Re: UTF-8, OSTA-UDF [why?], Unicode, and miscellaneous gibberish

Alex Belits (abelits@phobos.illtel.denver.co.us)
Wed, 20 Aug 1997 01:45:41 -0700 (PDT)


On Wed, 20 Aug 1997, Erik Corry wrote:

> Unicode is regularly extended, and is incredibly complete in

...by a commitee. And they don't release free implementation of
it or updates to existing ones after that.

> the area of Japanese characters (which I know a little
> about). I am sure it is/could be as complete for Chinese.
> There are even private areas for your own extensions. What
> more could you want?

Japanese and Chinese characters encoding that Japanese and Chinese people
use, perhaps?

[skipped]

> Linux has already standardised on UTF-8 for the console.

(looking at the console...) No, still looks like koi8-r for me... Having
the internal support doesn't mean that it's usable enough to make it
mandatory everywhere.

> The
> suggestion of converting all file systems to a single
> encoding is probably a useful one, and should probably
> available as a (default?) mount option.

It should be possible to _choose_ mapping as the mount option, not
"UTF-8 or all filenames will be truncated to the first letter because
second one is zero".

> > This is _JUST_ for 16bit+ filesystems. Not 8bit filesystems like ext2 or
> > the like.
>
> As far as I understood, ext2 had already been standardised on UTF-8.

■ **DATA LISTING**:
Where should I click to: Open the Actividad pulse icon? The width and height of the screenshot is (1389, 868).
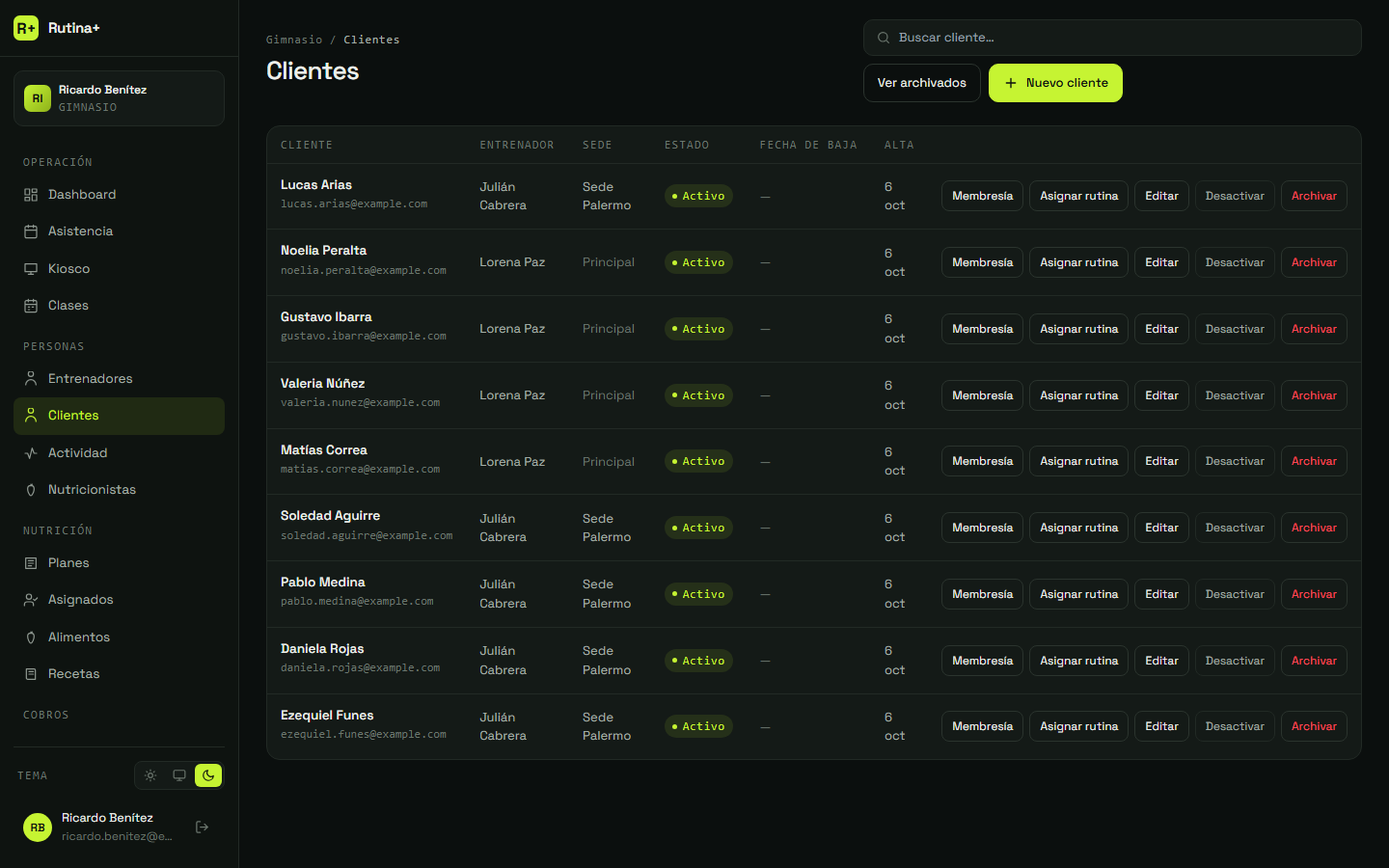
==
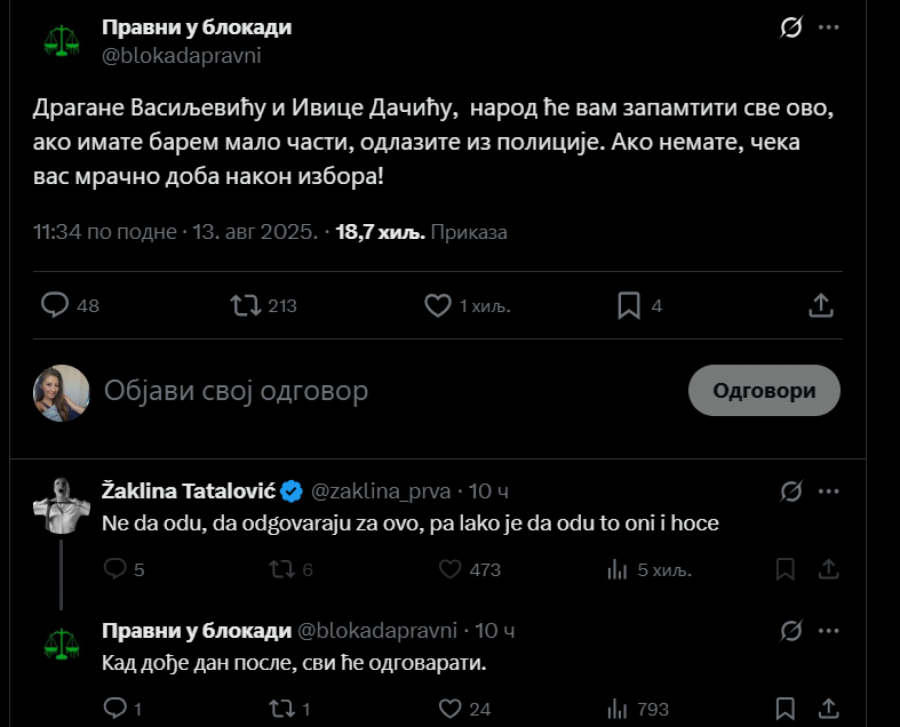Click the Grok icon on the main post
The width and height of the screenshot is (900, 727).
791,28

■ **WHAT TO WORK ON**: Continue the mailing-list reply about UTF-8, Unicode and filesystem encodings, starting right after its last quoted line.

■ **RESPONSE FOR THIS EXERCISE**:
> Of course most (all?) of the effects of this decision take place
> in user space, so people are free to do something else if they really
> want to. Especially people who prefer an 8-bit standard (no '/' issue).

I'm not aware of any development of Unicode-using tools. And unless
sh / bash / grep / awk /... will work with UTF-8 as with native characters
(that means, variable-length-encoded character is treated as one
character, and what I don't think, anyone will make any soon), no one will
use it for anything decent. If I wanted to use a sysatem with cryptic text
processing in library and no text utilities for scripts, I'd used NT.

> Even without a big discussion on linux-kernel. Hint, hint.

There was big discussion in FTP-WG ML already -- even though two people
who were the only non-iso8859-1-native ones, disagreed, look at their
"wonderful" i18n draft with "UTF-8, or we will guess the encoding by the
content, and if yours one happens to look like valid UTF-8, you lose!"
attitude.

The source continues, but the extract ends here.